Tips From A DEI Leader: Four Ways To Acknowledge Native American Heritage Month in the Workplace

Here are four meaningful ways to honor Native American Heritage Month in your workplace.

November marks the beginning of Native American Heritage Month, a time to celebrate the rich cultural diversity, traditions, and contributions of Native Americans and Indigenous peoples. In the workplace, recognizing this important month not only promotes diversity and inclusion but also fosters a more respectful and harmonious work environment. As the Diversity, Equity, and Inclusion (DEI) leader at RippleMatch, my mission is to foster a workplace culture that celebrates diversity, creating an inclusive environment where all employees can thrive. Here are four meaningful ways to honor Native American Heritage Month in your workplace.

Here are Four Ways I Help My Organization Celebrate Native American Heritage Month in the Workplace 

Host a Book Club that Centers Around Native American Authors and Bookstores

Hosting a book club that highlights Native American culture and history allows employees to engage in discussions on the Native American experience, give visibility to Native American employees and can be a lot of fun as well. At RippleMatch our DEI book club centered around choosing a Native American author and then suggesting to purchase the book from a Native American owned bookstore. is an amazing resource for all DEI related book clubs and bookstores around the country. By promoting a Native American owned bookstore, we are also able to support both a small business and Native American business in addition. 
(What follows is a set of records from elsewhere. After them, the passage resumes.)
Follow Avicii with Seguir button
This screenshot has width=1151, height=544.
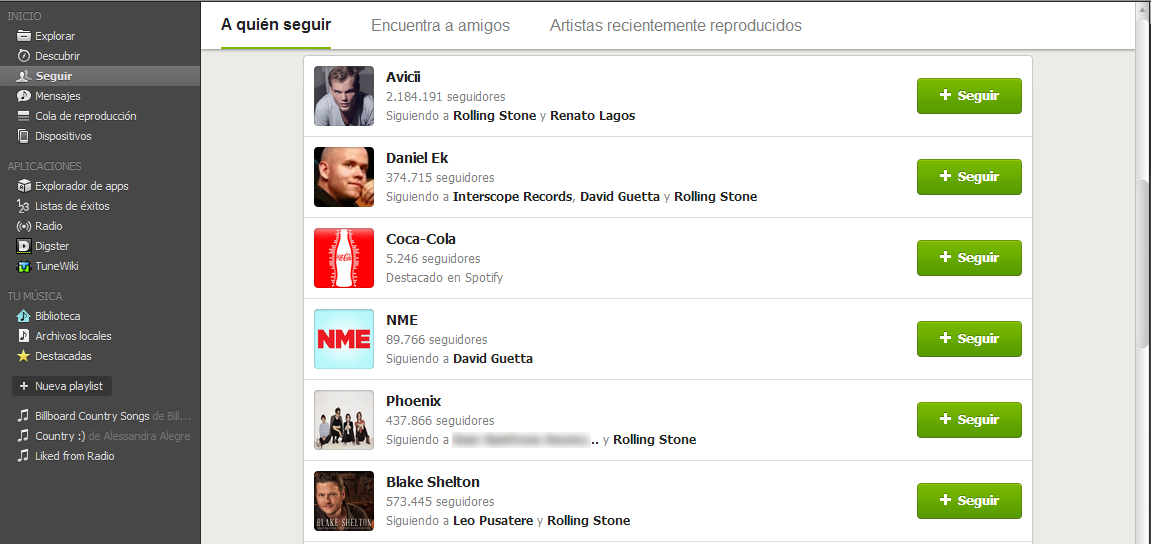pyautogui.click(x=969, y=96)
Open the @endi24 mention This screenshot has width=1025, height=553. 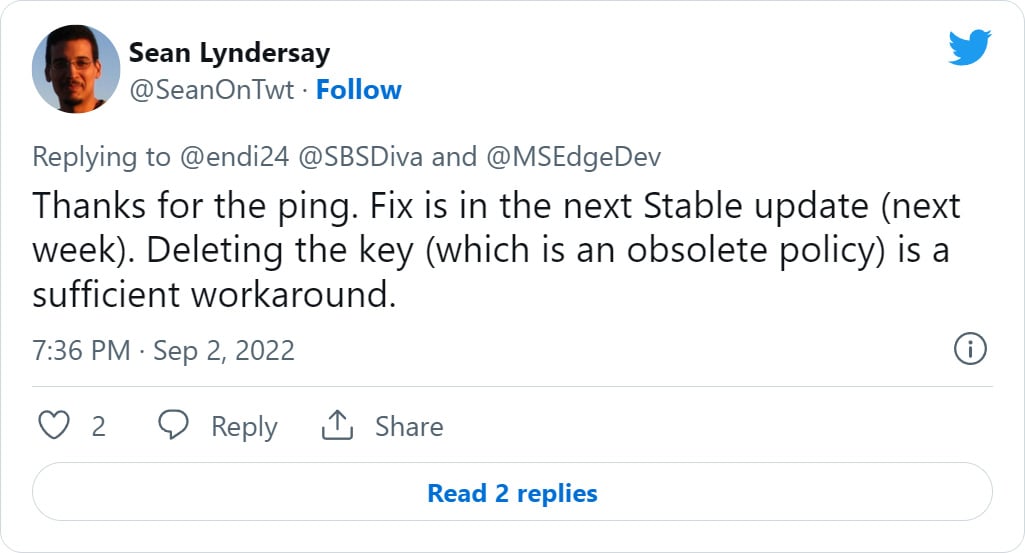pyautogui.click(x=234, y=157)
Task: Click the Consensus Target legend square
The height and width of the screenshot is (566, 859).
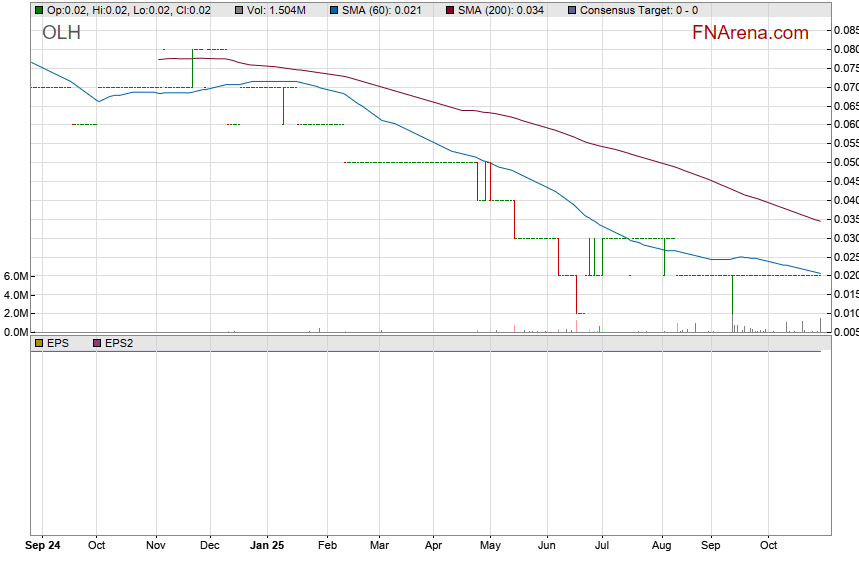Action: (x=571, y=10)
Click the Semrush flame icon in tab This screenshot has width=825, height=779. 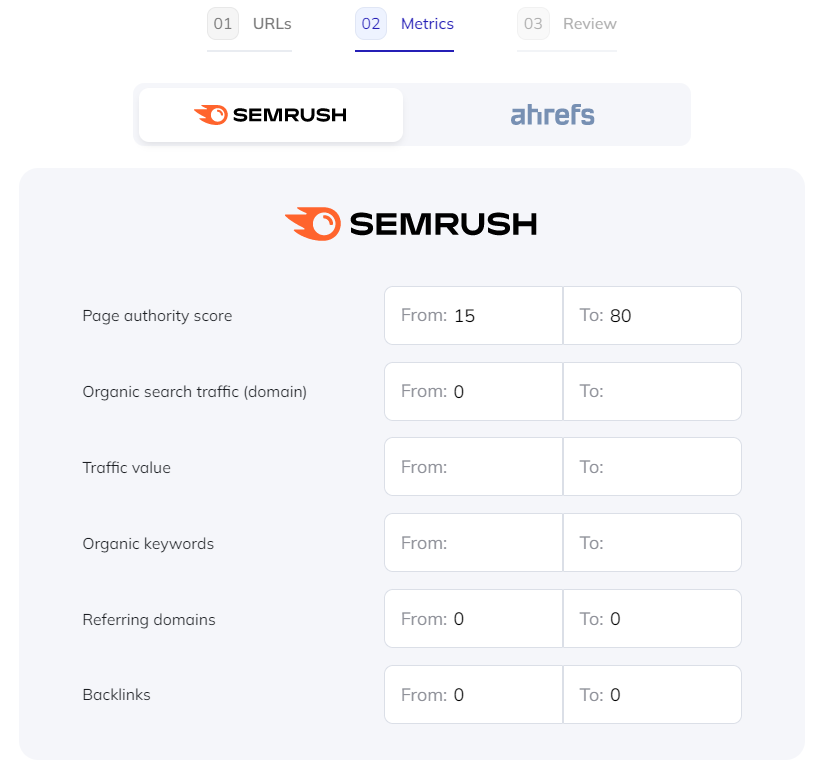[x=210, y=115]
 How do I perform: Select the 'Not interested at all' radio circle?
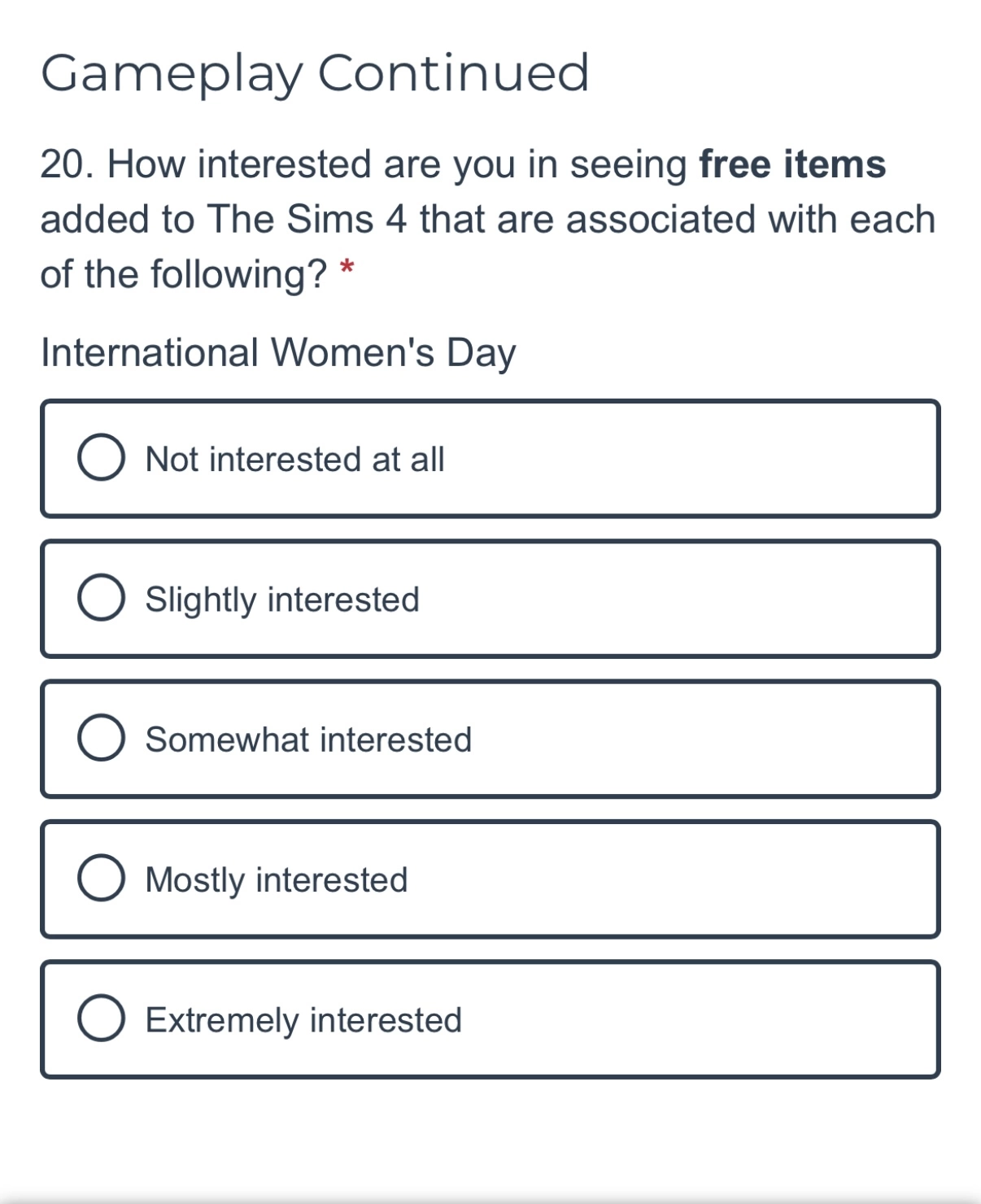point(101,458)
Give a Land Acknowledgement

Giving a Land Acknowledgement in the workplace is a simple and effective way to show your recognition of Native Americans and Indigenous peoples. Do you know what Indigenous lands you’re living and working on? There are a handful of online maps that will help you do just that. Simply type in your address and discover which Indigenous people lived and took care of this land before us. When it comes to the workplace, you can acknowledge the land you’re on in several ways. Giving thanks and acknowledging the tribe of the land that you are on at the start of a work related event or meeting has become an increasingly important way folks are giving recognition to Native and Indigenous peoples. Also consider tagging your social media posts with Native land locations.


Donate to a Native American Organization

Additionally, another powerful way to honor Native American Heritage Month in the workplace is by making a charitable donation to a Native American organization. By supporting these organizations, you contribute to the betterment of Native American communities, helping to address social, economic, and health disparities that persist. Consider identifying a reputable Native American nonprofit, such as the Native American Rights Fund (NARF) or the American Indian College Fund, and encourage your colleagues to join in making contributions. This act of giving not only demonstrates your commitment to DEI but also helps create positive change in Native American communities. It’s a tangible way to show respect, solidarity, and support for the cultural heritage and future of Indigenous peoples.


Consider Hosting a Cultural Event like a Virtual Potluck or Indigenous Art Tour

Hosting an event  like a virtual potluck or art tour is a fun and engaging way to honor Indigenous contributions to culture. At RippleMatch we have partnered with DEI centered Virtual events companies such as Confetti that host an array of DEI events such a Indigenous Art Tours as well as cooking classes that center around Indigenous cuisine.


Recognizing Native American Heritage Month in the workplace is not only an opportunity to celebrate diversity but also a means to foster a more inclusive and understanding environment. By promoting education and awareness, giving land acknowledgements, showcasing art and culture, and engaging employees in meaningful activities, you can pay homage to the vibrant and diverse heritage of Native Americans. Remember, this recognition should extend beyond November, as a commitment to diversity and inclusion is a year-round endeavor. Start by acknowledging and celebrating Native American Heritage Month and continue to embrace the values of respect and cultural appreciation in your workplace.